The music came to an end, and the dancers stopped. The crowd burst into spontaneous applause, and the elderly Chinese gentleman bowed to Mrs. Campbell, before heading off to rejoin his friends. Mrs. Campbell hurried over to where Margaret and Mei Yuan were standing. Her face was flushed and animated, eyes brimming with excitement and pleasure. She was also more than a little breathless. ‘Well?’ she said, beaming at them both. ‘How did I do?’
‘You were marvellous,’ Mei Yuan said, with genuine admiration.
‘I didn’t know you could dance,’ Margaret said.
Mrs. Campbell raised one eyebrow and cast a withering look over her daughter. ‘There are many things you don’t know about me,’ she said. ‘Children forget that before they were born their parents had lives.’ She caught her breath. ‘I take it the fact that you were out all night is a good sign. Or do I mean bad? I mean, is the wedding off or on? I’d hate to have to go home early. I’m just beginning to enjoy myself.’
Margaret said, ‘Li is quitting the force. He posted his resignation last night.’

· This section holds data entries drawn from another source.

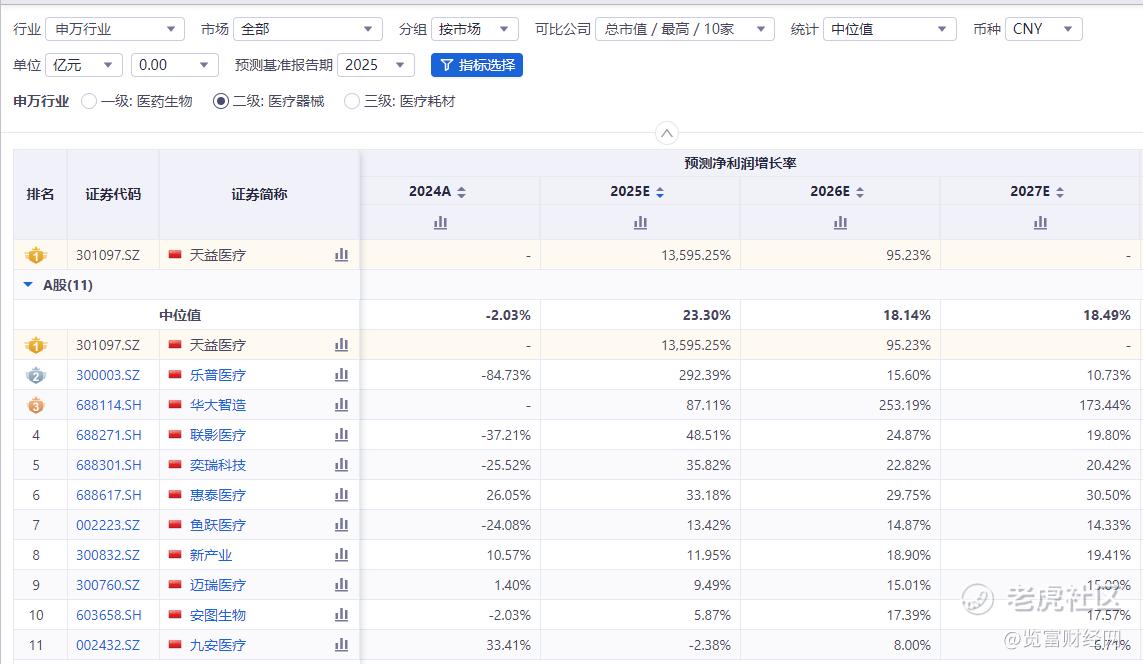Screen dimensions: 1143x664
Task: Open the 行业 申万行业 dropdown
Action: 114,29
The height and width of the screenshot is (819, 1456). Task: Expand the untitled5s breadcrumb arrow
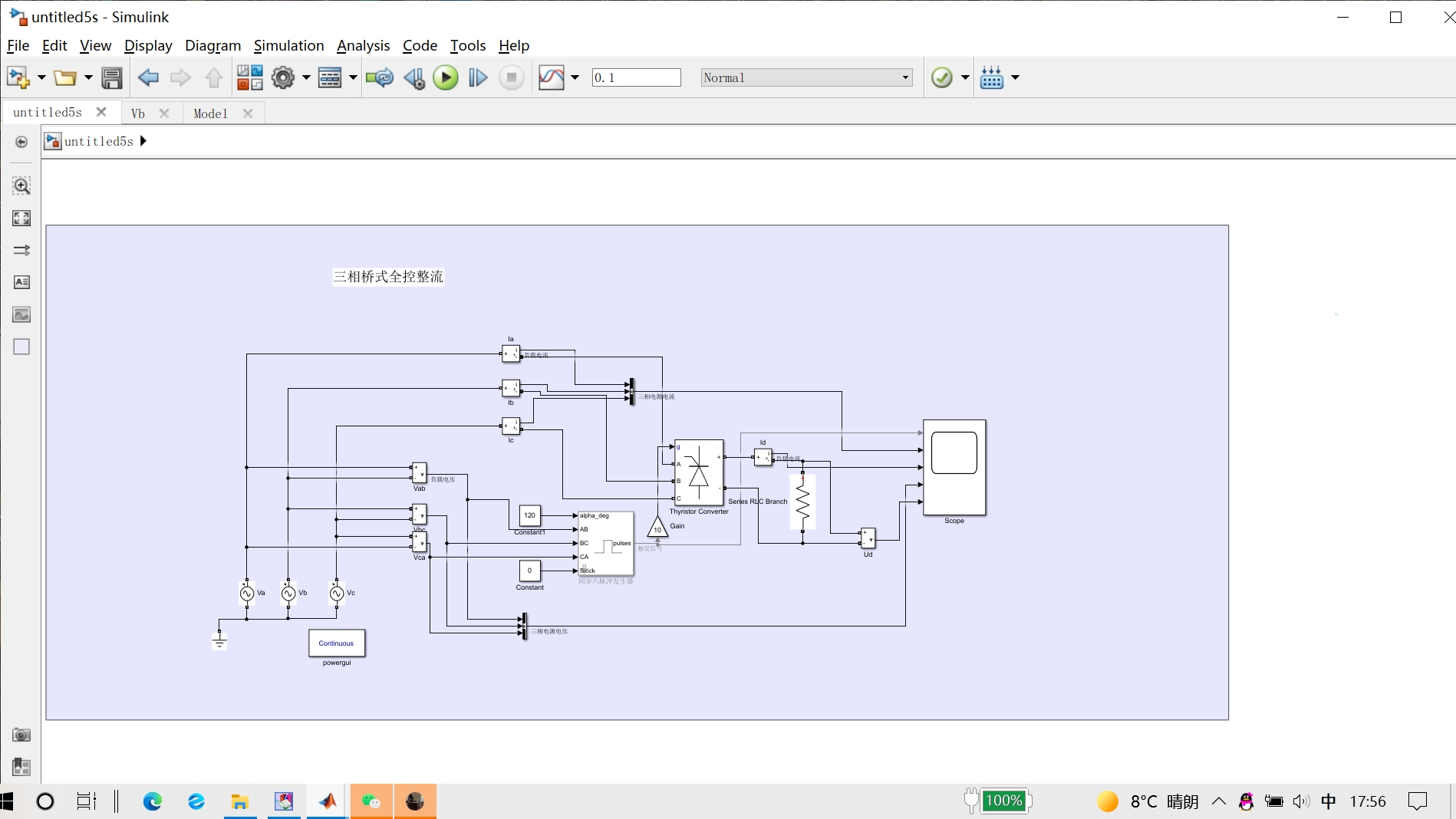(x=143, y=141)
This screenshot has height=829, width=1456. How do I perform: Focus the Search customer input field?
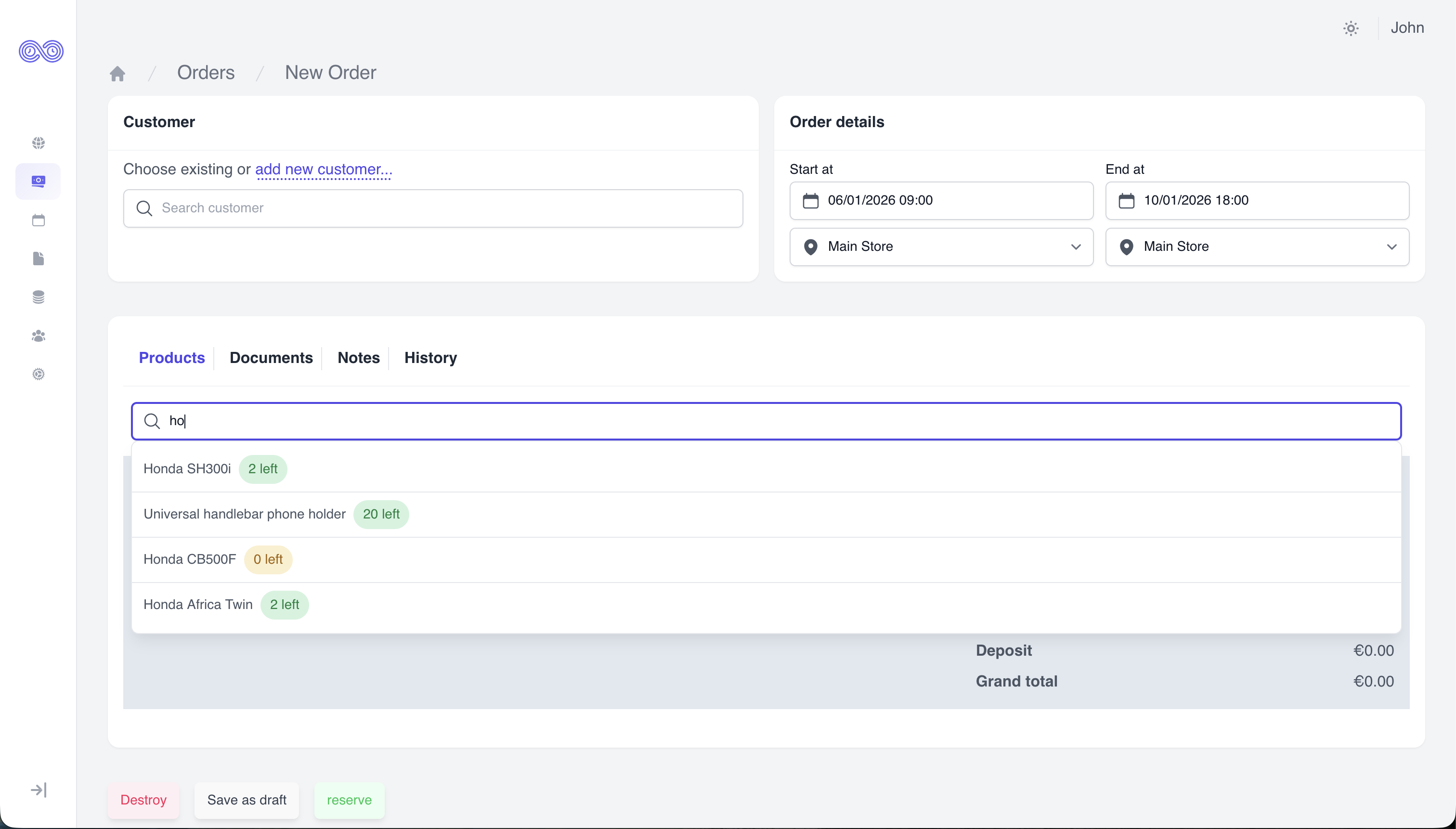click(433, 208)
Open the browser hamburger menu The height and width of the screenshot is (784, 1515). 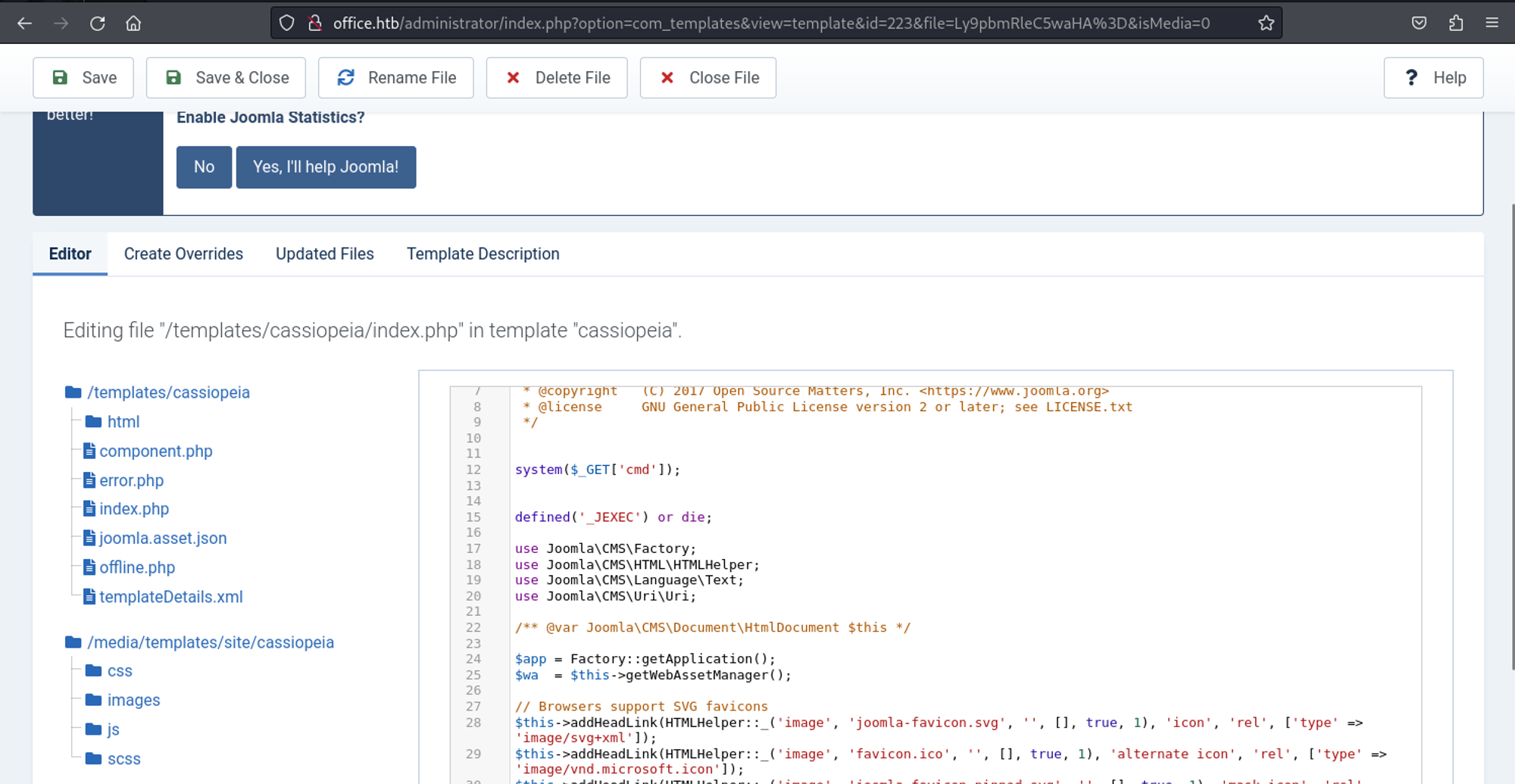point(1492,23)
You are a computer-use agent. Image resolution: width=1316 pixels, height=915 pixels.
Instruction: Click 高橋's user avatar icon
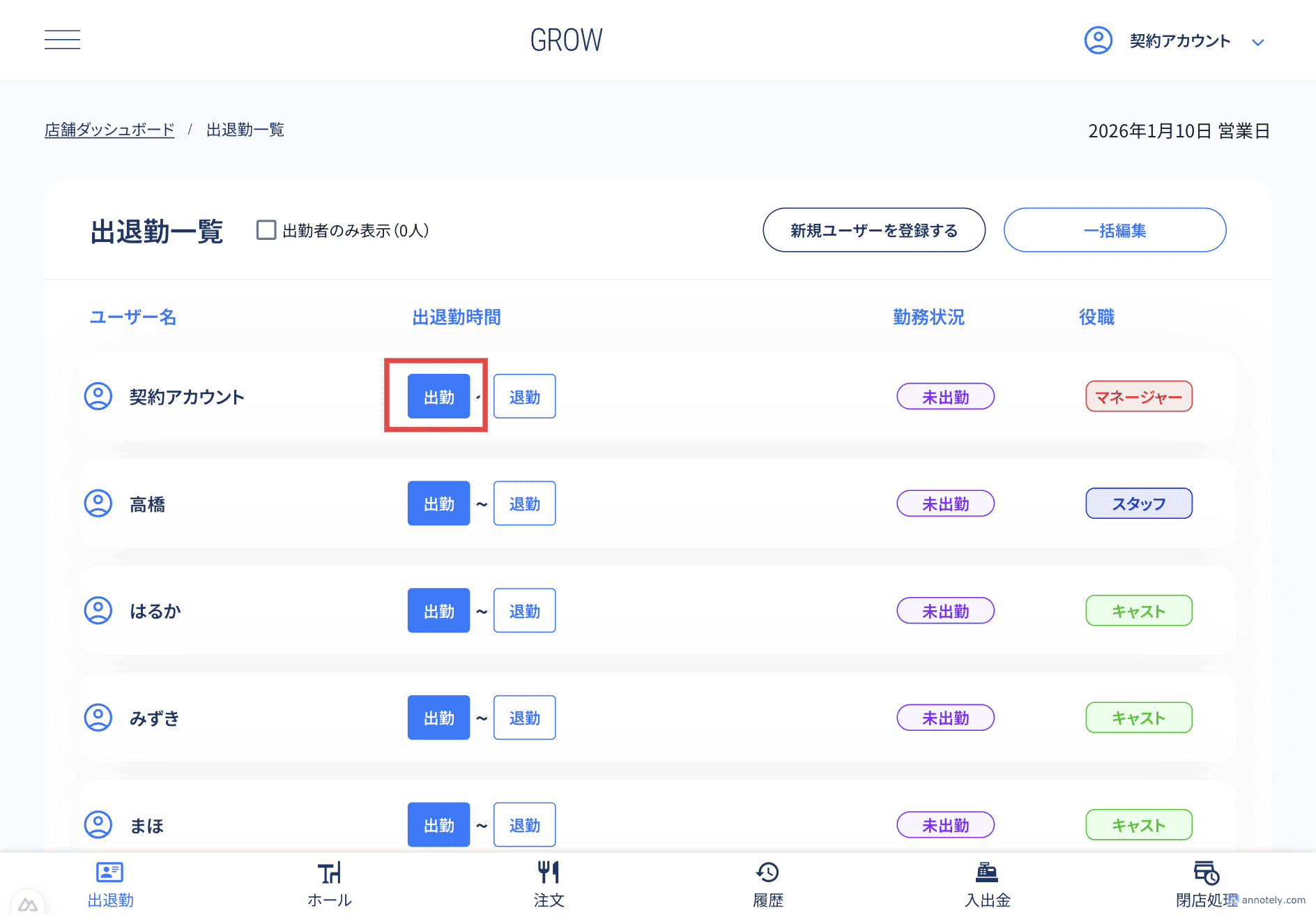98,503
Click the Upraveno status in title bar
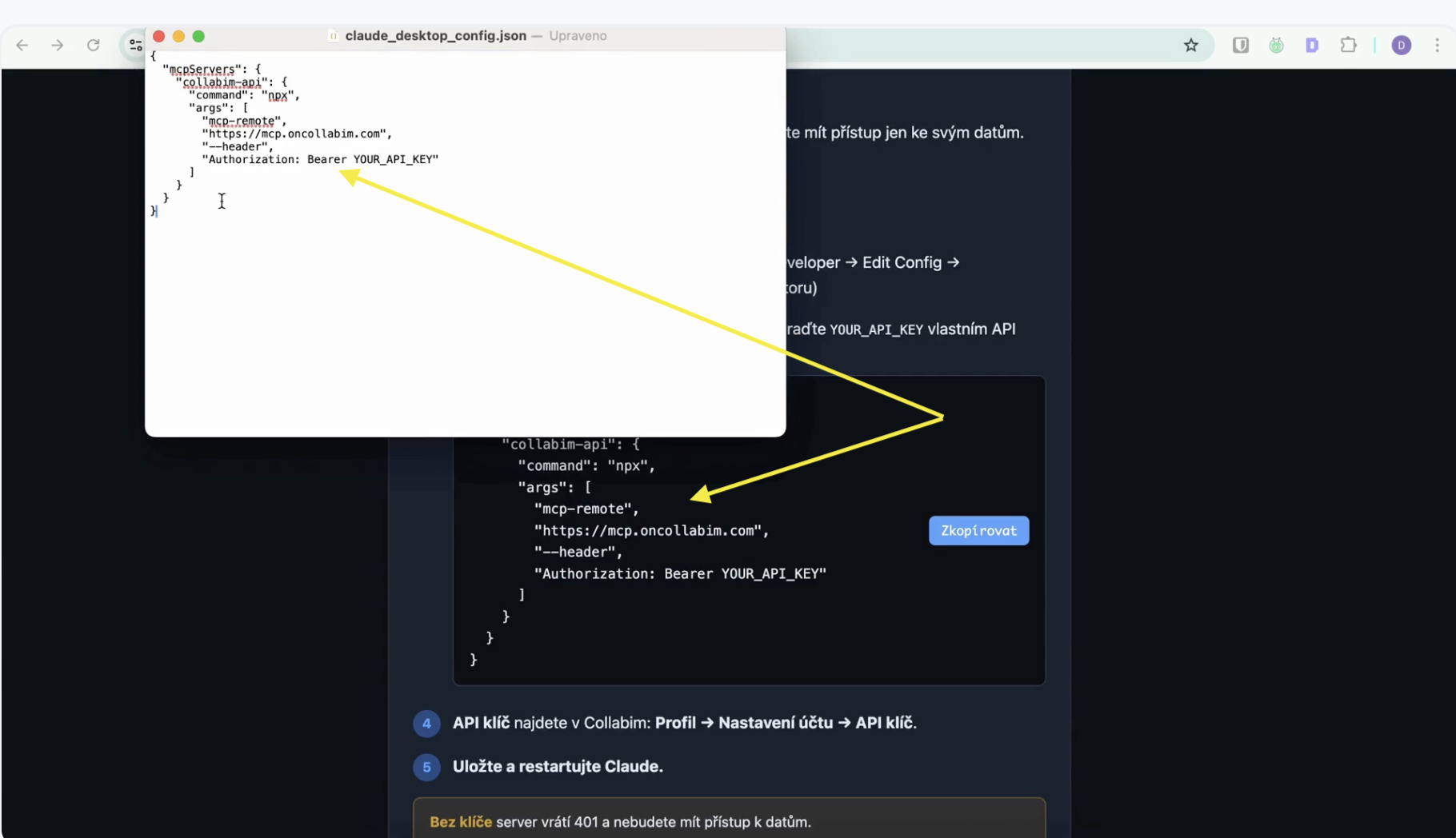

‘No!’ Mei Yuan put the back of her hand to her mouth.
‘He seemed to think that would make me want to marry him again.’
‘And did it?’ her mother asked.
‘Of course not. But I can’t win, can I? I’m damned if I do and damned if I don’t. And I’m damned if I’m going to be either.’
Mrs. Campbell sighed deeply. ‘Just like her father,’ she said to Mei Yuan. ‘Obstinate to the last.’
‘Anyway,’ Margaret said, ‘I’d hate to spoil your fun. Don’t feel you have to go home early on my account. I just stopped by to say I’m going to be busy today.’ She turned to Mei Yuan. ‘If you don’t mind babysitting for a few more hours.’
‘Really, Margaret!’ her mother protested.
But Mei Yuan just smiled and squeezed Margaret’s hand. ‘Of course,’ she said. And then her face darkened, as if a cloud had passed over it. She still held Margaret’s hand. ‘Don’t abandon him now, Margaret. He needs you.’
Margaret nodded, afraid to catch her mother’s eye, reluctant to show the least sign of vulnerability. ‘I know,’ she said.